The Observer has led today with a story that a group of Labour MP’s is looking to start a new “centre” party. It is the latest in a series of persistent rumours, that resurface from time to time as the Labour party lurches between crises.
Granted, the Labour Party isn’t doing its job at the moment – and is looking as dysfunctional as at any time in its history. It is wholly failing to oppose Brexit – an austerian project that is in essence a wealth and power grab by elites, dressed up as a populist reaction against those elites; and its leadership is apparently preparing to help a failing Tory government deliver that project. It is still racked by institutional antisemitism. It talks about anti-racism while demonstrating – before it got found out – that it’s quite prepared to throw EU citizens who have made their home in the UK for decades under the populist bus. Labour councillors seeking to deliver for their communities in the face of unprecedented cuts are demonised by thuggish (and largely privileged) “activists”, some of whom have serially stood against Labour in local elections. And in the face of this members are leaving the Labour Party in their thousands.
But – it needs to be stressed time and again that the people who have had enough of a failing party are not, as the social media warriors would have it, “centrists”. My own experience is that they are decent people who live Labour values – equality, fairness, empowerment – to their fingertips. They are in many cases the backbone of local parties, people who have undertaken the unglamourous legwork of local organisation unstintingly and with passion.
And here is the weakness of the centre party proposal.
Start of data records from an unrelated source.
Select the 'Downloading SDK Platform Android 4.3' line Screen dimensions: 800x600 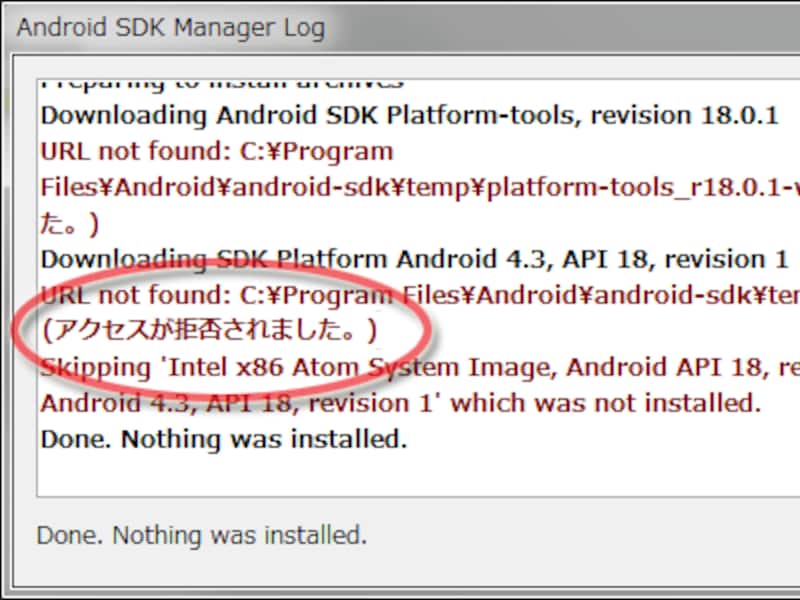coord(300,259)
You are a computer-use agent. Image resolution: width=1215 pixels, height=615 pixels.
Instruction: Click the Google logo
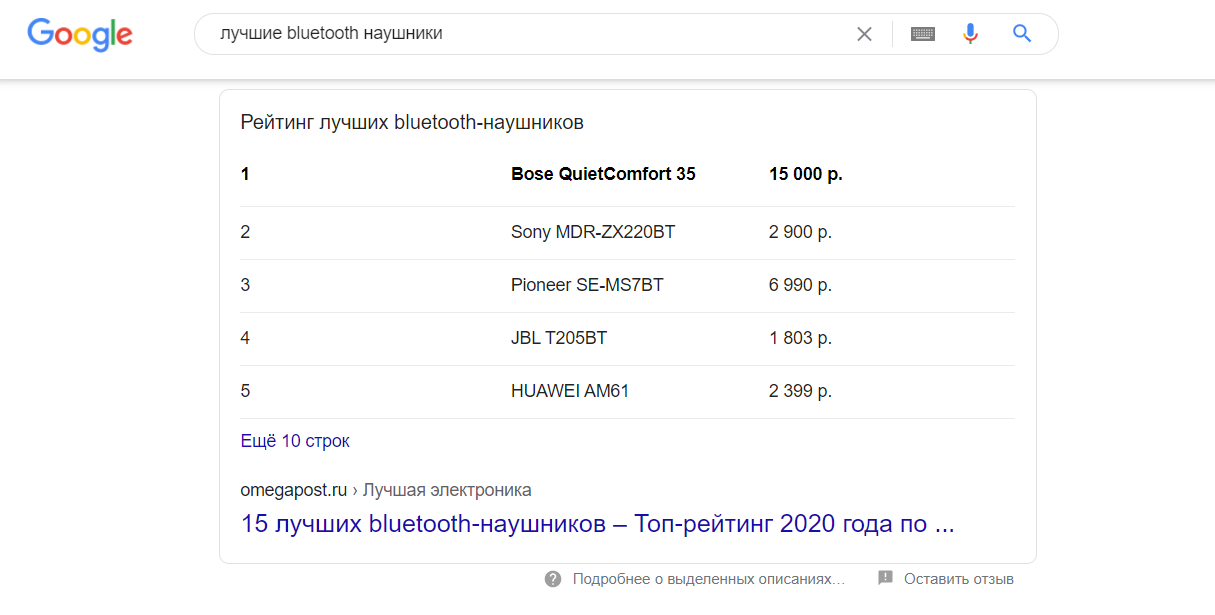pyautogui.click(x=80, y=34)
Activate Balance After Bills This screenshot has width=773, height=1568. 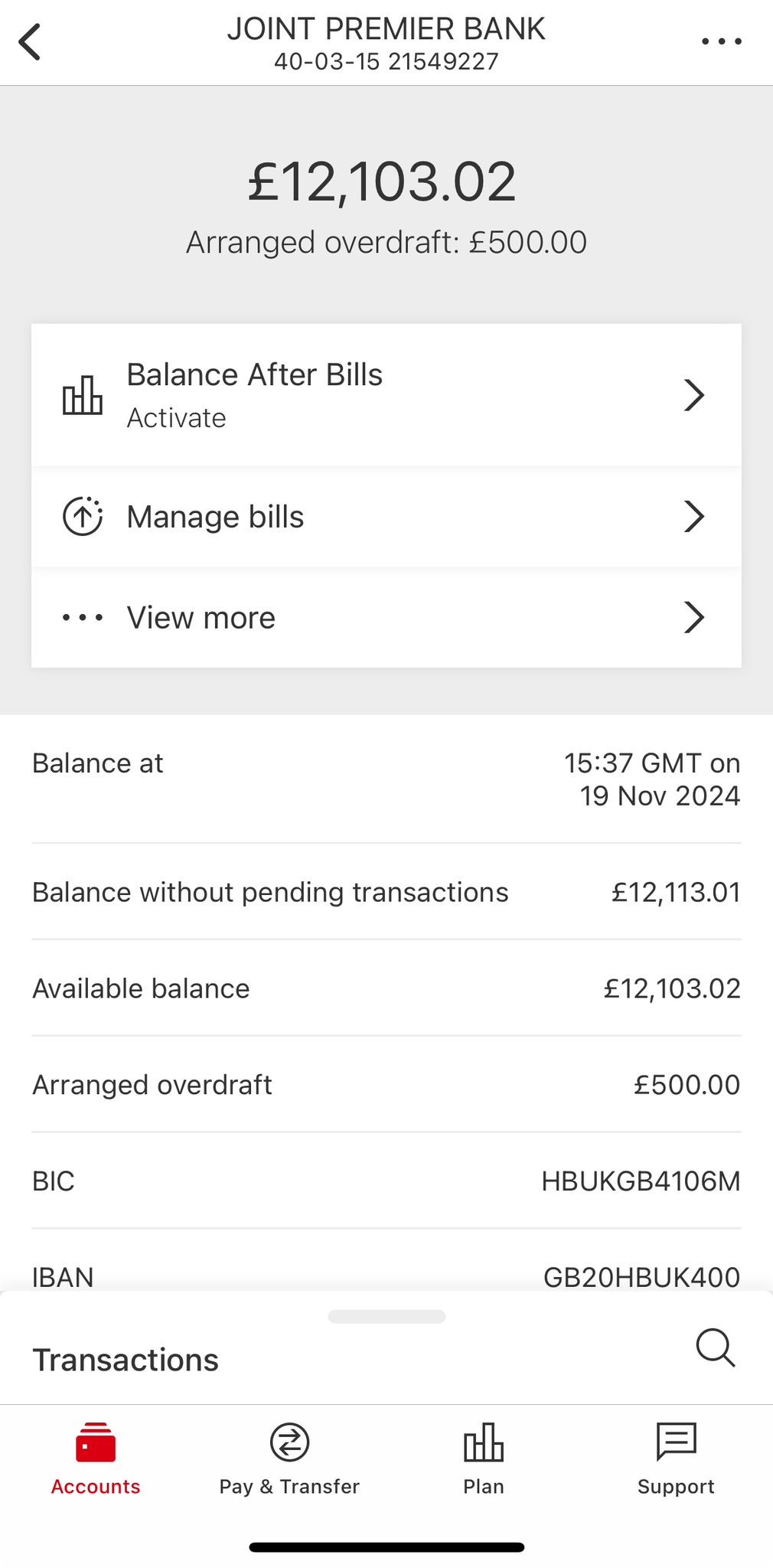(177, 418)
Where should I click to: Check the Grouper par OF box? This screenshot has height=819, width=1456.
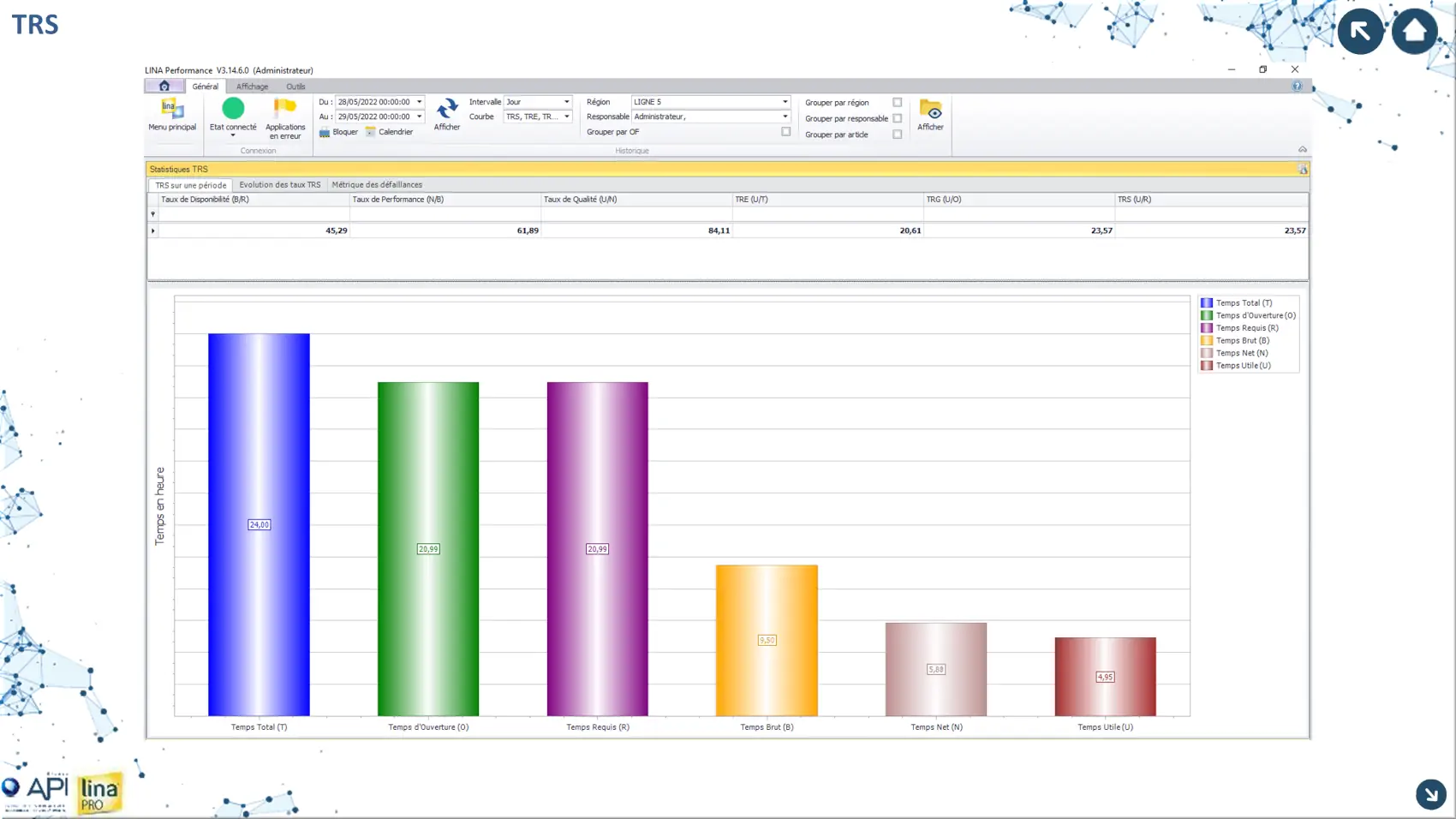(x=785, y=132)
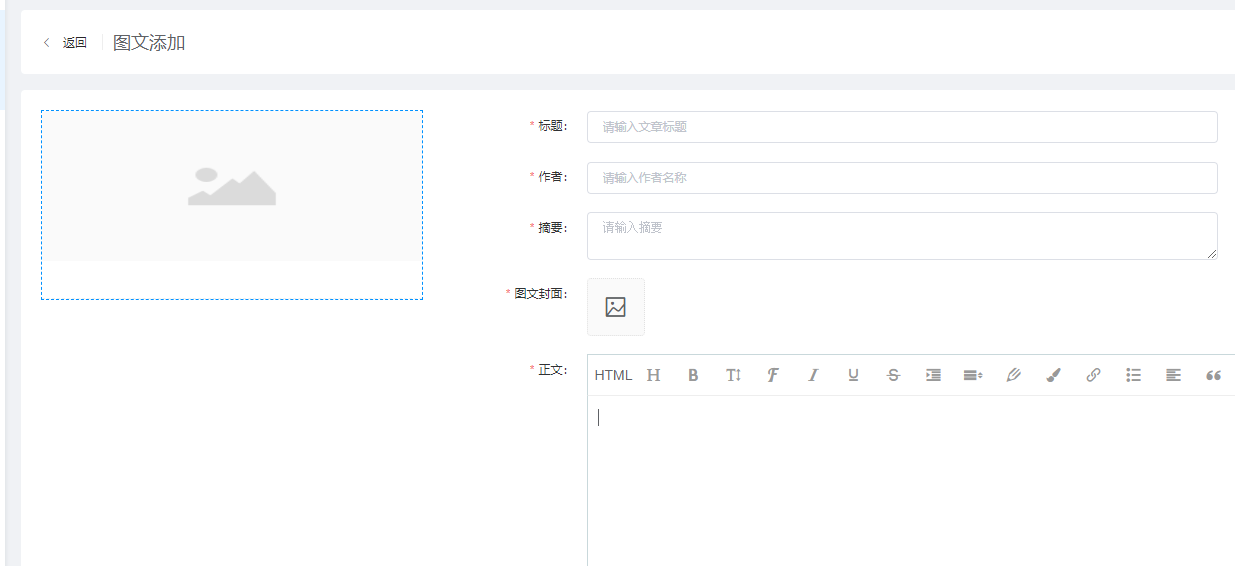Open the bullet list tool

point(1133,375)
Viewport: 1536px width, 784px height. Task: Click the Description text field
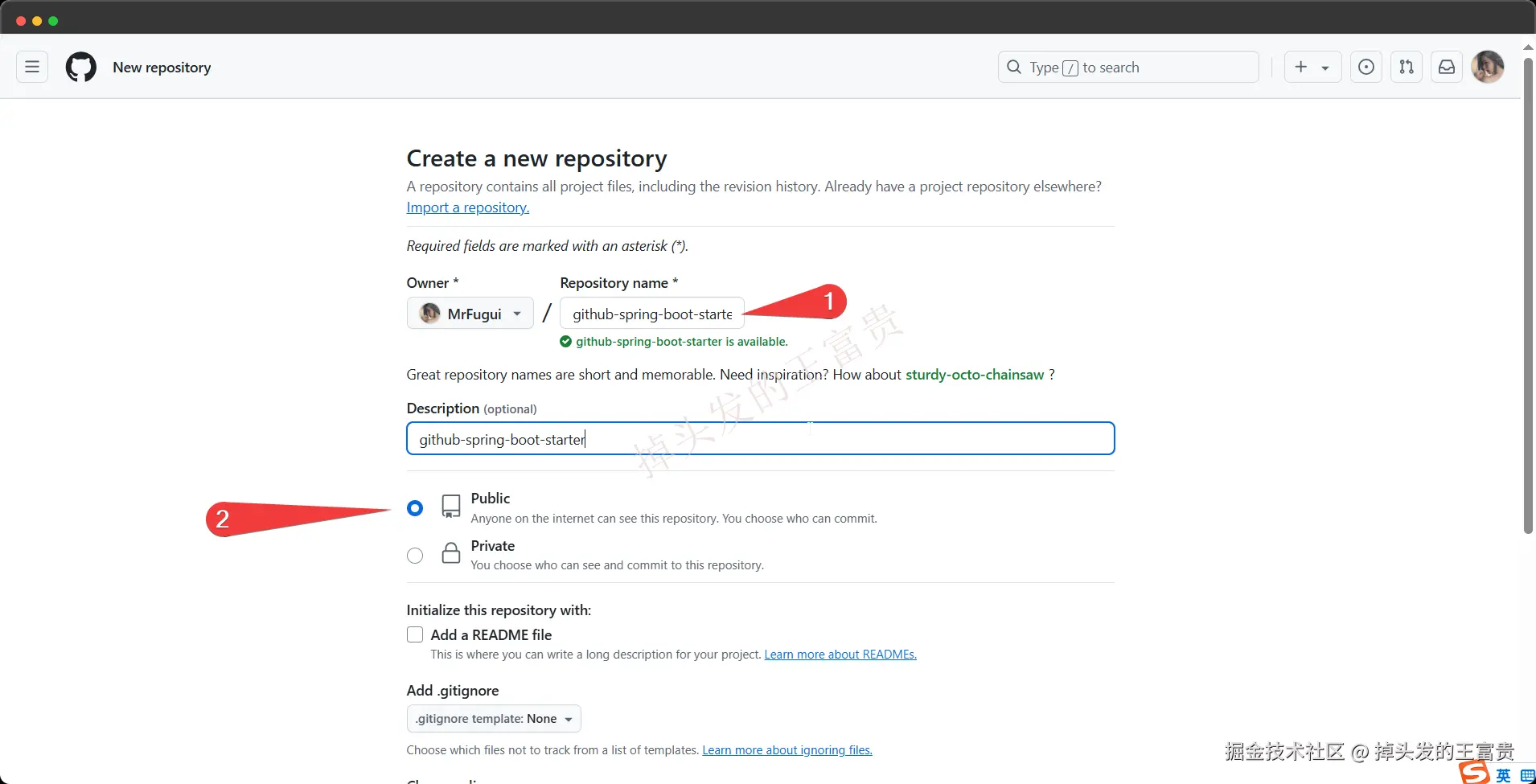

The people who understand that Labour under Corbyn is leaving its values behind are not instinctive chasers of the Overton window; they are people with convictions and passion, many of whom are heartbroken by what the Party has become. The idea of alliances with “moderate” Tories and Liberal Democrats – architects and enablers of austerity – is absolute anathema to them. What exactly is such a party supposed to unite around? Opposition to Brexit, perhaps, but Brexit is in part the product of domestic policy failures, which have seen large parts of the UK fall behind economically and socially. What could such a coalition have to offer, even if Brexit is defeated? Where is that common way forward?
And the trouble with any proposed Centre Party is that it plays into the hands of the Corbynist narrative. As I demonstrate in my book The Theory and Practice of Corbynism, the current Labour Party leadership broadly follows a Leninist approach to party organisation, in which a vanguard party organisation leads and directs the so-called “rank and file”, which votes through policy decisions that empower and legitimise the leadership without any right to initiate and challenge. And within that structure, the demonisation of groups that do not accept that discipline as seeking to undermine the Party is a routine method of retaining control.
In other words, the idea of a centre party does not so much undermine the Corbynists controlling the Labour Party as empower them – because, ideologically, they can argue that they were right all along; that the Labour Party is better without these people, who dilute its purity and purpose.
And the supreme irony just now is that the issue that is causing the greatest divide in the Labour Party is whether the Leadership should be allowed to get away with enabling – or at least failing to oppose – a Brexit that is an ideological project of the right.
It seems to me that Labour needs to be tough on Brexit and tough on the causes of Brexit. And that means opposing Brexit tooth and nail, challenging a corrupt referendum result based on lies and generalities, and showing the way forward to deal with the economic dislocation that laid the conditions for that Brexit vote. The problem with a centre party is that it lets the Labour leadership off its responsibility to oppose Brexit, but offers nothing to deal with the long-term, fundamental structural problems of the British economy and society. You don’t do that by chasing the Overton window; and a party that challenged those structural problems wouldn’t be a centre party, because it would have to challenge accepted political and economic norms, not accept them.
In other words, what is needed is a Labour Party prepared to work to build a genuinely progressive consensus, based firmly on core Labour values. The genius of the Labour Party is that its breadth, its roots in both the trade union movement and in progressive social democracy, has allowed it at its best to be the finest engine for social change in Britain’s history. And neither the current Labour Party leadership, nor a new centre party, would offer that. The latter would merely legitimise the ideological mindset of the former.
In summary: we on the progressive side of politics need Labour to rediscover its soul.